Shabbat message

Shabbat message by Rabbi-in-Residence Baruch Frydman-Kohl

I’m delighted to be back in Ottawa and KBI for the spring. Josette and I look forward to greeting many of you on Pesach and at different celebrations and occasions this season.  

Preparing for Pesach culminates this weekend with Shabbat Hagadol, final cleaning and cooking, the sale and nullification of hametz, checking on haggadot and setting the table for Seder. Whether gathering with family or friends, or marking Pesach solo, this yom tov occurs after much anticipation and anxiety. 

I have memories of cleaning for Pesach and sitting for Seder with my mother. We usually celebrated alone. I remember my excitement as we took out the pots, pans and china. I recall the reading of the haggadah and my competence gradually increasing from reciting the Four Questions to the midrashic Telling (maggid), the singing of Hallel, the ritual of Matzah and Maror, and enjoying the traditional foods of the holiday. Later in life, as Josette and I celebrated with friends and created our own family, I came to appreciate what adding more participants added to our Seder experience.  

Every year, when we recite Mah Nishtanah (how different is this night!), we are drawn beyond the ritual Four Questions to consider our own lives. Is a loved one missing? Has an engagement or a wedding expanded our gathering? Is our Seder in a different setting, a new home? What has changed in our lives since last Passover? 

At Seder this year, our personal joys and sadnesses are experienced along with the larger events affecting the Jewish people. The brutal butchery of the October 7 (Shmini Atzeret) attacks in Israel still inhabits our minds and hearts. At Seder tables throughout Israel, the seats of those murdered that day, of soldiers killed in battle and of hostages held in Gaza are empty. You may want to leave a chair empty at your Seder, perhaps with a yellow ribbon, as a Mah Nishtanah reminder of that troubling reality.   

This prayer, which you might want to include in your Seder, strives to articulate the many emotions that Jews are experiencing this Passover.  

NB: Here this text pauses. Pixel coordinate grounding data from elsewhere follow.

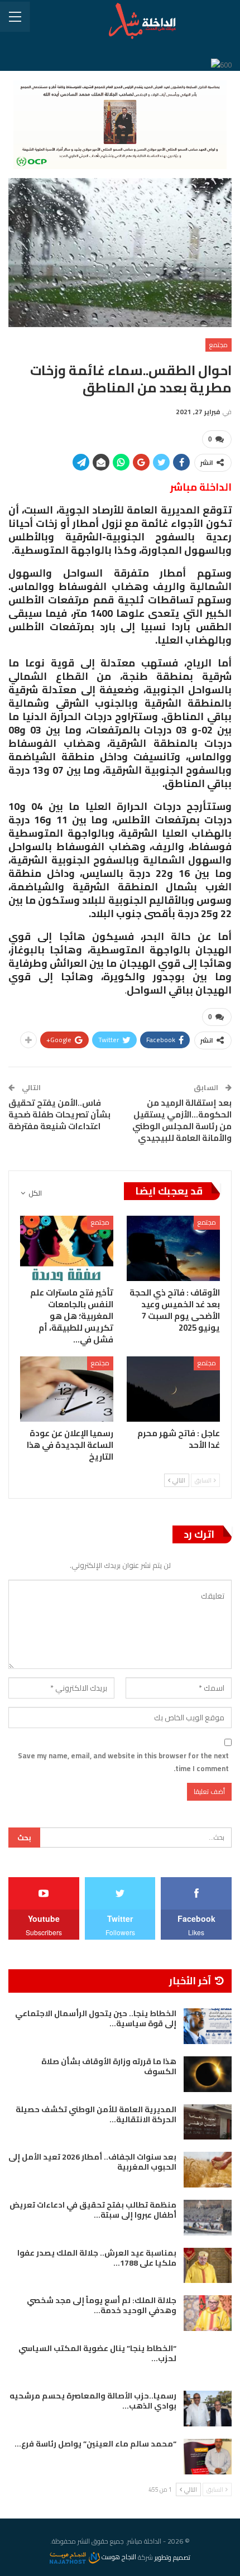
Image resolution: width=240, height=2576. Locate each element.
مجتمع (218, 344)
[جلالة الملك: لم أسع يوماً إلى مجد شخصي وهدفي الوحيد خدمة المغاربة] (208, 2313)
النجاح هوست (118, 2556)
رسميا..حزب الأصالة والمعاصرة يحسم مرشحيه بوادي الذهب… (92, 2400)
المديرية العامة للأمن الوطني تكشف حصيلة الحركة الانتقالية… (96, 2114)
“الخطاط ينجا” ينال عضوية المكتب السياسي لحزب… (97, 2353)
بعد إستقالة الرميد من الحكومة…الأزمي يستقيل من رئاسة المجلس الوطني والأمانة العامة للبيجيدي (182, 1120)
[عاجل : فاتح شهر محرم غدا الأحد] (173, 1389)
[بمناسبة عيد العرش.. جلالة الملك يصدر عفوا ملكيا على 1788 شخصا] (208, 2266)
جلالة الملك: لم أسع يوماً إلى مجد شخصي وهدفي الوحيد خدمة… (101, 2305)
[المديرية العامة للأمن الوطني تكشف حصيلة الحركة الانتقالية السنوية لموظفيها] (208, 2122)
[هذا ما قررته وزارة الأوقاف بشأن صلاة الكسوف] (208, 2074)
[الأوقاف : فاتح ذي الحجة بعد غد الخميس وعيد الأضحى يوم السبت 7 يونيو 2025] (173, 1248)
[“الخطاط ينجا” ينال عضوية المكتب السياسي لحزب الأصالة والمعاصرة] (208, 2361)
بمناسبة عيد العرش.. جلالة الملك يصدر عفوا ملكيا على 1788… (96, 2258)
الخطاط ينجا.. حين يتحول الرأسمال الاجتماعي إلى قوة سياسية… (95, 2018)
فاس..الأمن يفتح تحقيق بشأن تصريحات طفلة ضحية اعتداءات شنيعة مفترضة (59, 1114)
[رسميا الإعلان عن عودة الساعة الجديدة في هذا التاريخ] (66, 1389)
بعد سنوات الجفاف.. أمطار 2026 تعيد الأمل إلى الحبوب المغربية (92, 2162)
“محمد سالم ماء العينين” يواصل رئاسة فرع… (95, 2443)
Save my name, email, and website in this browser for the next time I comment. (123, 1761)
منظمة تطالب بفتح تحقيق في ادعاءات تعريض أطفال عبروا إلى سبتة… (92, 2210)
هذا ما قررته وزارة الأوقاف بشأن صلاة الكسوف (108, 2066)
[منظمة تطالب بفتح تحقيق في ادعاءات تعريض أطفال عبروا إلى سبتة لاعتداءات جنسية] (208, 2218)
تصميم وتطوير (172, 2556)
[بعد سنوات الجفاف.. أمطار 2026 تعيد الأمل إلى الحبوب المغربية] (208, 2170)
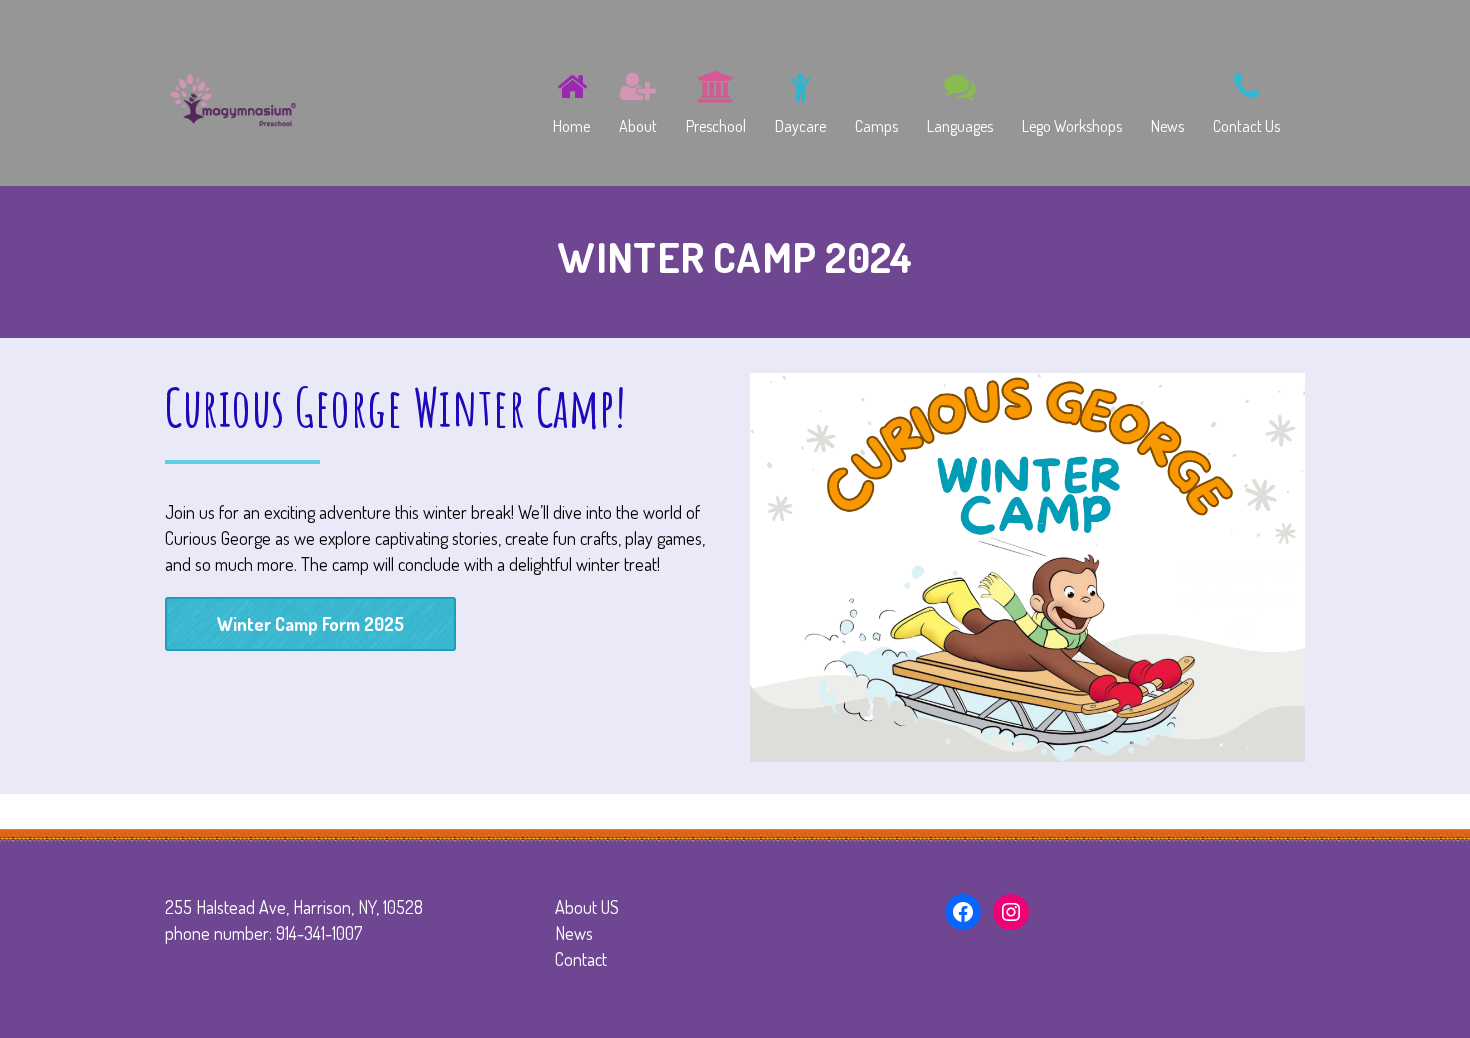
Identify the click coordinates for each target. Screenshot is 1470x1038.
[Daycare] (800, 99)
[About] (638, 99)
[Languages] (960, 99)
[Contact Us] (1246, 99)
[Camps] (876, 99)
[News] (1167, 99)
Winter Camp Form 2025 (310, 624)
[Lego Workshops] (1072, 99)
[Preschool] (716, 99)
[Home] (571, 99)
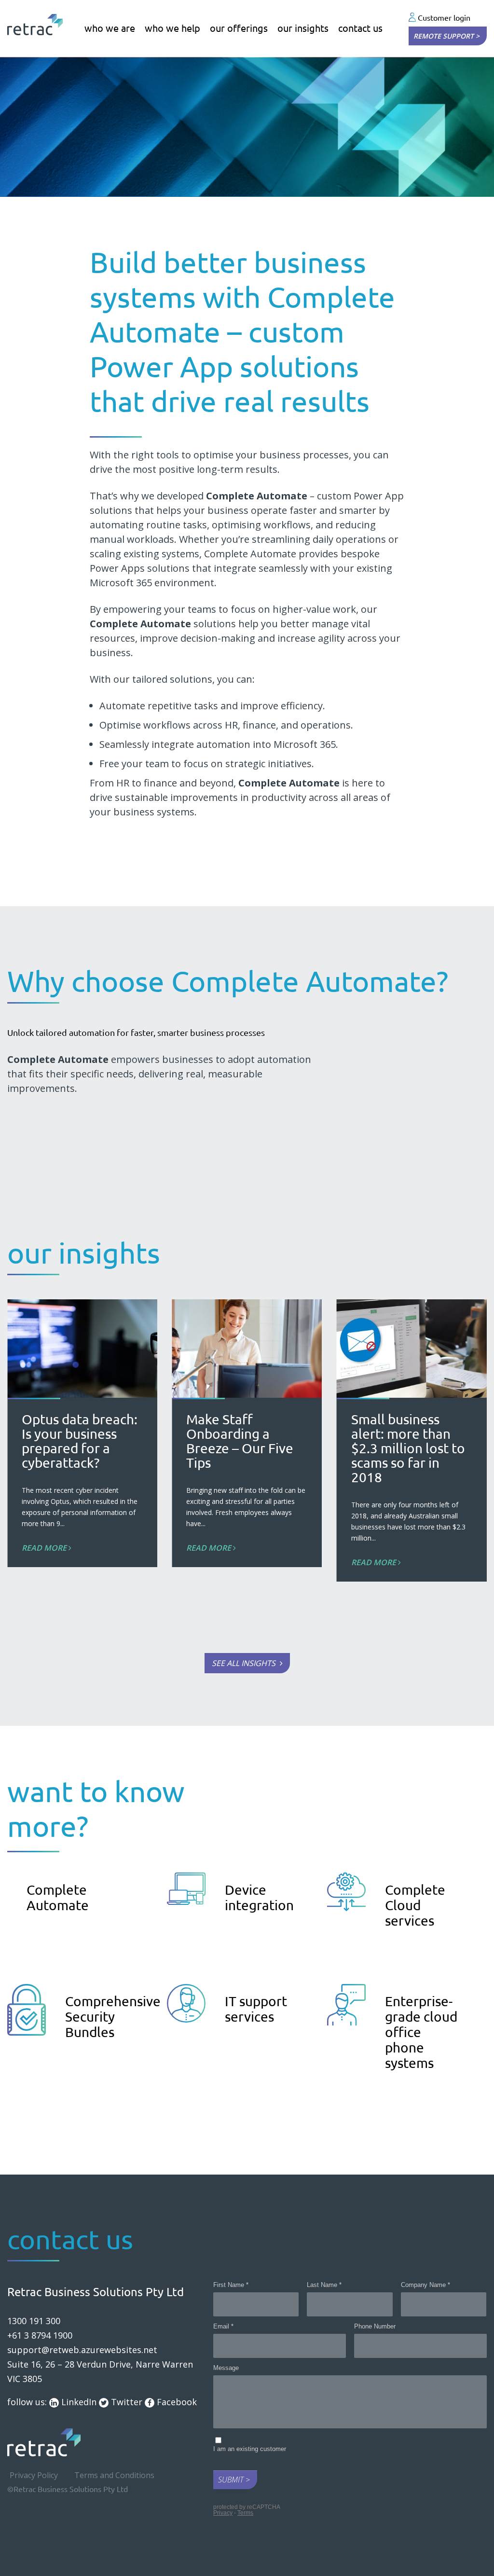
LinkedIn (77, 2402)
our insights (303, 28)
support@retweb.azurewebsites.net (82, 2350)
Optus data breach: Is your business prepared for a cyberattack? (79, 1441)
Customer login (443, 18)
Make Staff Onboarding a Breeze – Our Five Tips (239, 1441)
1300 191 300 (33, 2321)
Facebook (175, 2402)
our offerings (239, 28)
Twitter (125, 2402)
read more (45, 1548)
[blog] (82, 1348)
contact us (360, 28)
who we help (172, 28)
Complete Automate (58, 1897)
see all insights (244, 1663)
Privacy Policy (34, 2475)
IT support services (256, 2009)
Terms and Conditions (114, 2475)
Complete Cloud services (415, 1905)
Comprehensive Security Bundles (113, 2016)
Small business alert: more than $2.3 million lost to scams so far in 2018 (408, 1448)
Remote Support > (446, 36)
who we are (109, 28)
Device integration (259, 1897)
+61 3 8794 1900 (39, 2335)
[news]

https://www.ajc.org/sites/default/files/pdf/2024-04/Seder-Prayer-2024.pdf 

The Seder is a time for affirmations as well as for questions. Some family conversations may be challenging this year; anticipating them may make us anxious. Yet we are bearers of a tradition of storytelling and deep listening, respectful and reflective of the diversity that is found within many families. The haftarah chosen for this Shabbat, Shabbat HaGadol, recognizes the reality of intergenerational disagreement and the hope for ultimate reconciliation: “I will send the prophet Elijah to you . . . who will reconcile parents with children and children with their parents (Malakhi 3:23–24).  This guide to difficult conversations may be helpful. https://www.jtsa.edu/news/tips-hard-conversations-seder-table/  

The upsurge of antisemitism in Canada and throughout the world has brought to our community an increased sense of vulnerability and anxiety. Judah Golden once noted, “Text and experience are reciprocally enlightening.” This year, freshly aware of the missile a drone attacks from Iran, our friends and family in Israel are experiencing the words from the Haggadah, “In every generation there are those who seek our destruction.”  

But our own experience also tells us the truth of the words, “Yet the Holy One delivers us from their hands.” Our miraculous survival as a people is not only dependent on God to defend and deliver us. The Zionist return of the Jewish people to our indigenous land, language and legacy, the ingathering of Jews from throughout the Diaspora, and the creation of a creative thriving nation-state was also accomplished by the vision, vitality and tenacity of Jews throughout the world. 

As we gather this year, despite the awareness of the Gaza war against Hamas, regardless of the missiles from Iran, notwithstanding the tsunami of antisemitism, even though there are disagreements in our community and disappointments within our own family, let us say Dayyenu and pause to be grateful for what we have achieved, and that we are still present at Seder, prepared to go forward, into life.